10) Jumping into a search with expectations that are either too specific or too broad.
Approach the job search with an open mind, but set some boundaries for yourself. “If you apply too broadly, you will waste a lot of time on applications that will not yield interviews,” Wanberg says. “Companies want applicants who closely fit the job posting. On the other hand, if you apply too narrowly, you will not find many jobs to apply for. It is a tricky balance to learn.”
11) Becoming isolated from friends and family because you spend too much time searching for jobs.
Build in some social time every week, advises Wanberg. “Your networking meetings will be a part of this. However, it is important to schedule something with friends or family because you are not seeing coworkers every day. This can get isolating.”
12) Forgetting to include occasional breaks for personal or social activities.

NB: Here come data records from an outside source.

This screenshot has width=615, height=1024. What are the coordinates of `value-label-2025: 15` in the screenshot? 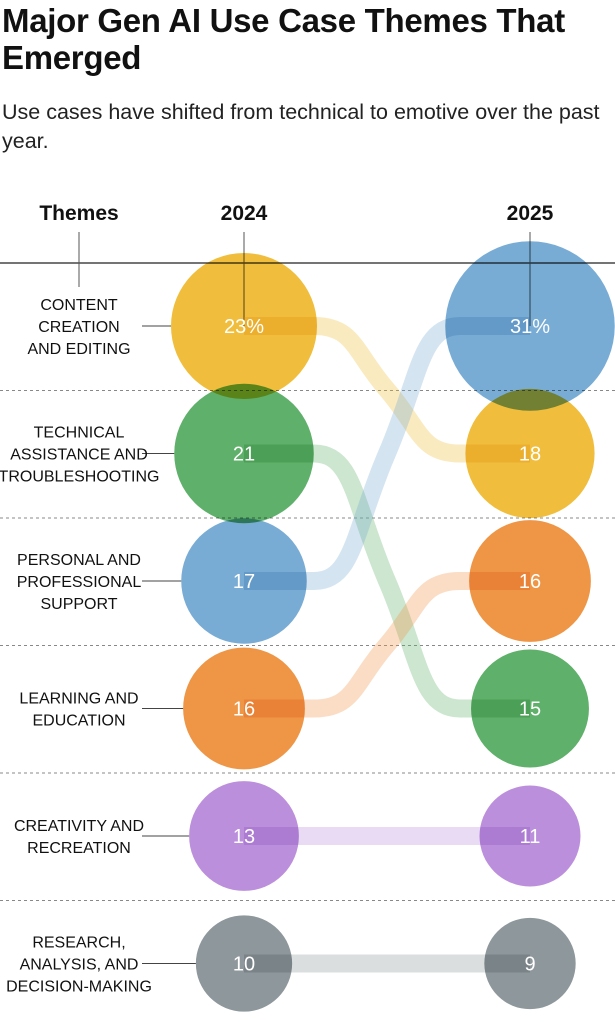 It's located at (530, 710).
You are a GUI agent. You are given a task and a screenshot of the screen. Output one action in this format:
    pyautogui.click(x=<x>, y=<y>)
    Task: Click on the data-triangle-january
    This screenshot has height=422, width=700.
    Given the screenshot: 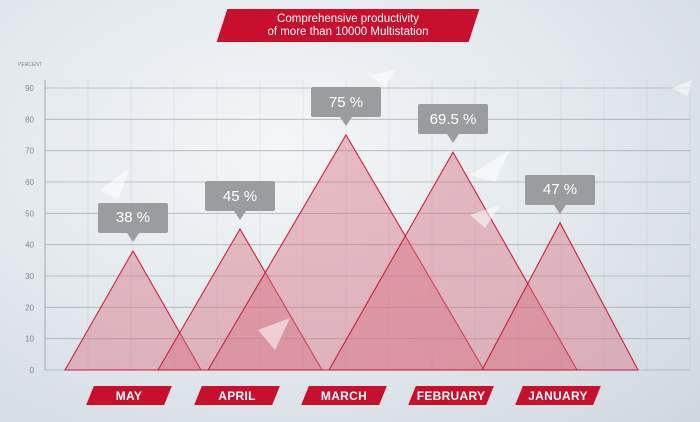 What is the action you would take?
    pyautogui.click(x=560, y=296)
    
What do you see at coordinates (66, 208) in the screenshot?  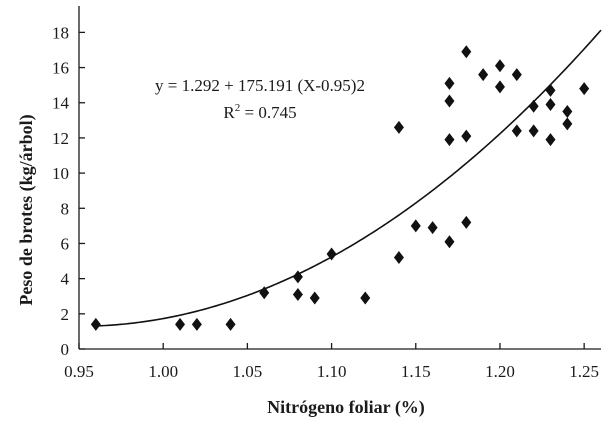 I see `y-tick-label: 8` at bounding box center [66, 208].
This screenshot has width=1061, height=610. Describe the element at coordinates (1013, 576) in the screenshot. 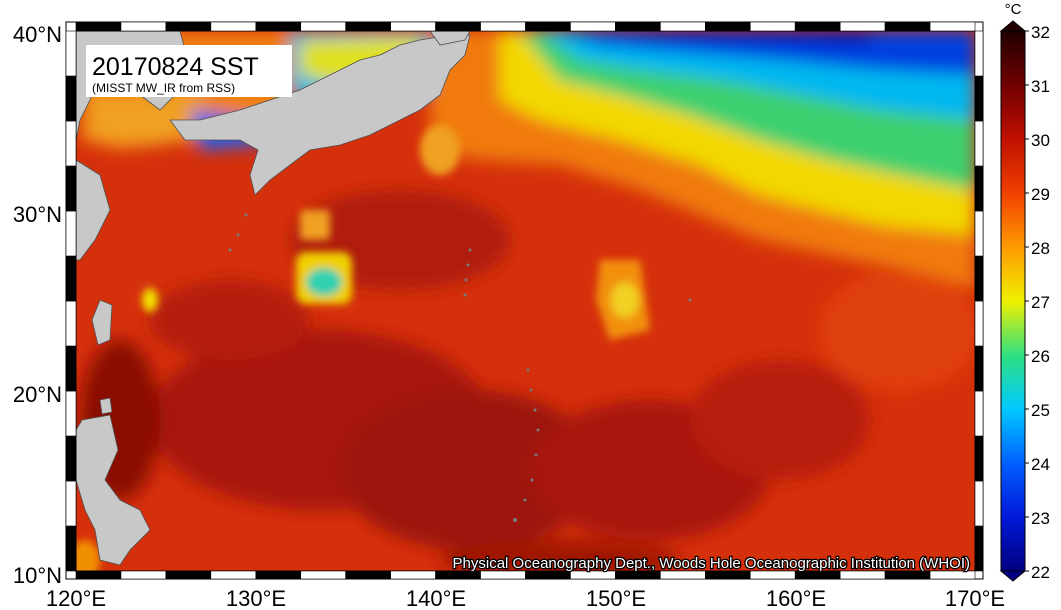

I see `colorbar-min-arrow` at that location.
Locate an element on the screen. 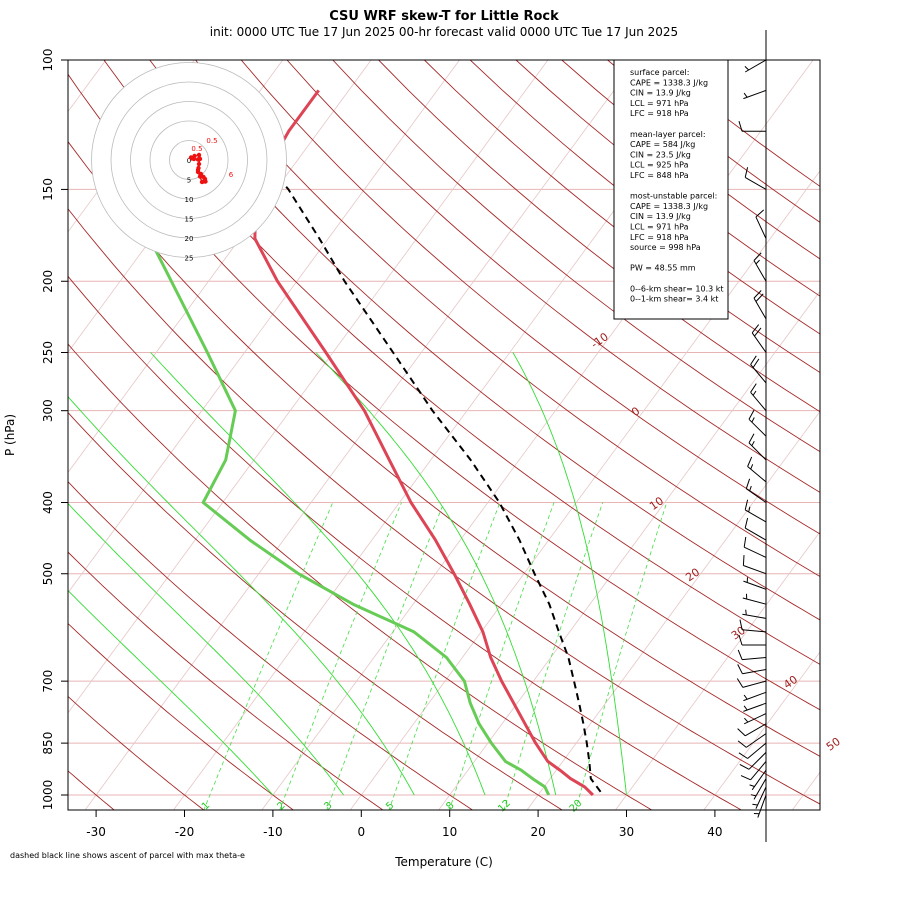 The height and width of the screenshot is (900, 900). y-tick-label: 500 is located at coordinates (48, 574).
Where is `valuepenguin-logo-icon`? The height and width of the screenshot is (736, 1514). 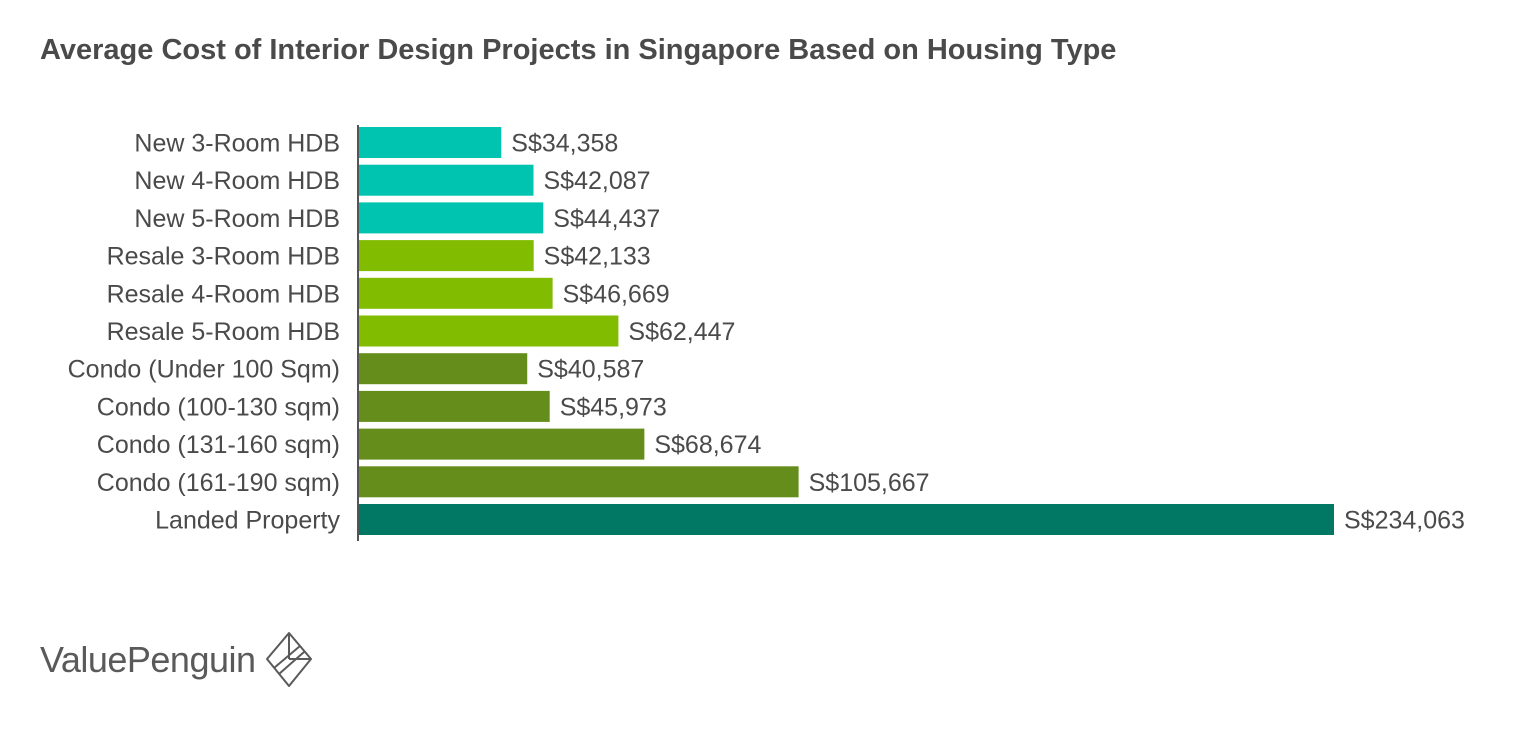 valuepenguin-logo-icon is located at coordinates (288, 660).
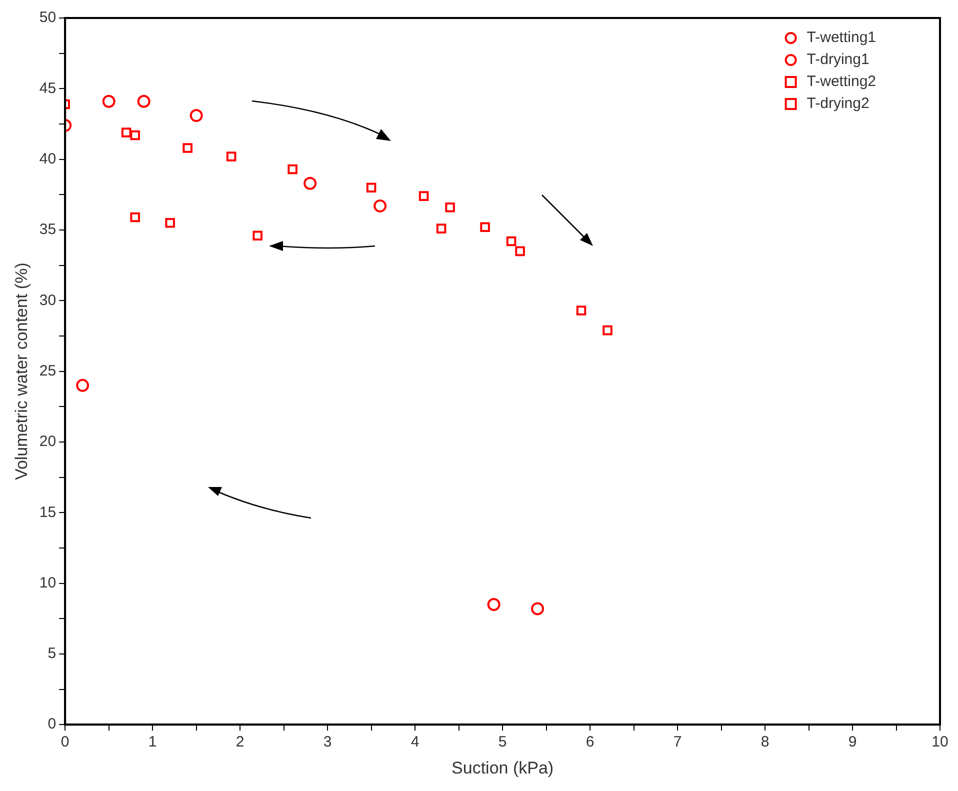 The width and height of the screenshot is (958, 791). I want to click on x-tick-label: 9, so click(852, 742).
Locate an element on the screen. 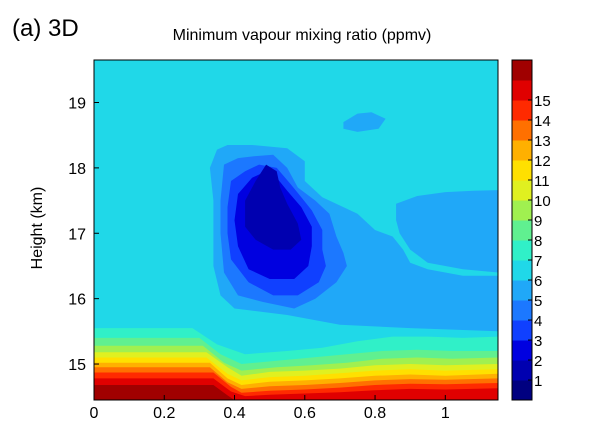 The width and height of the screenshot is (590, 425). y-axis-label: Height (km) is located at coordinates (38, 228).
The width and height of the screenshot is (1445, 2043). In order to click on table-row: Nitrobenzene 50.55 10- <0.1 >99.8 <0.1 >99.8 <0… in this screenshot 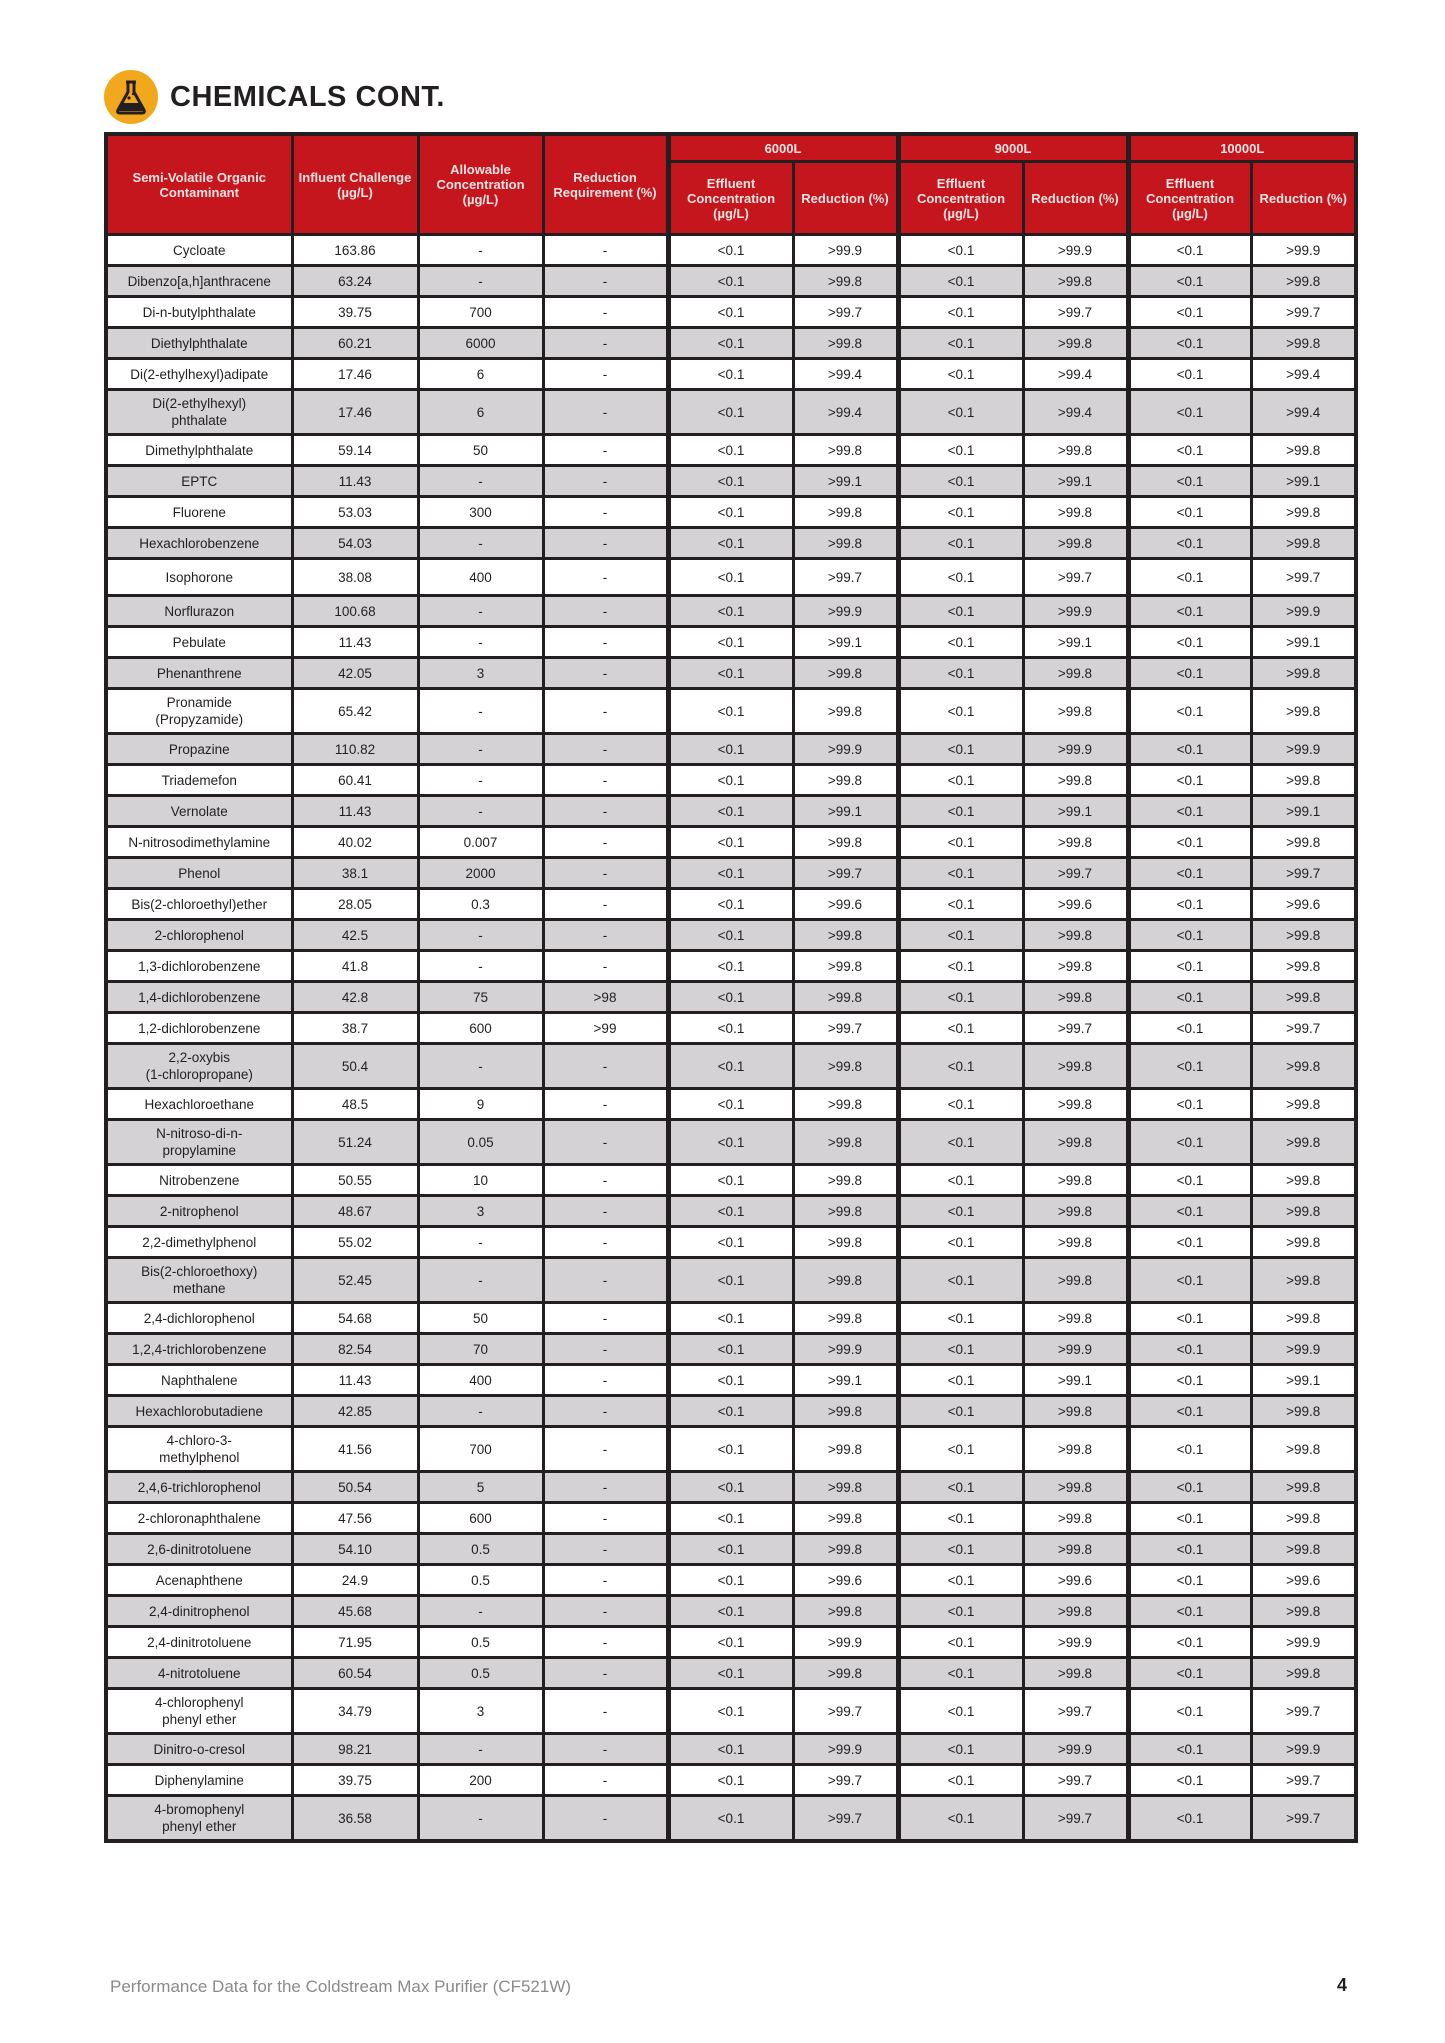, I will do `click(731, 1180)`.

It’s important to take breaks for social activities and personal time, but limit yourself. Frequent and long breaks can destroy your chances of finding employment.
13) Rushing into the process too quickly.
Do your homework. “Looking for a job is a process that has a big learning curve,” Wanberg says. “Talk to others who have been in your shoes about lessons they’ve learned and mistakes they’ve made. Consult job search books or go to a job search class.”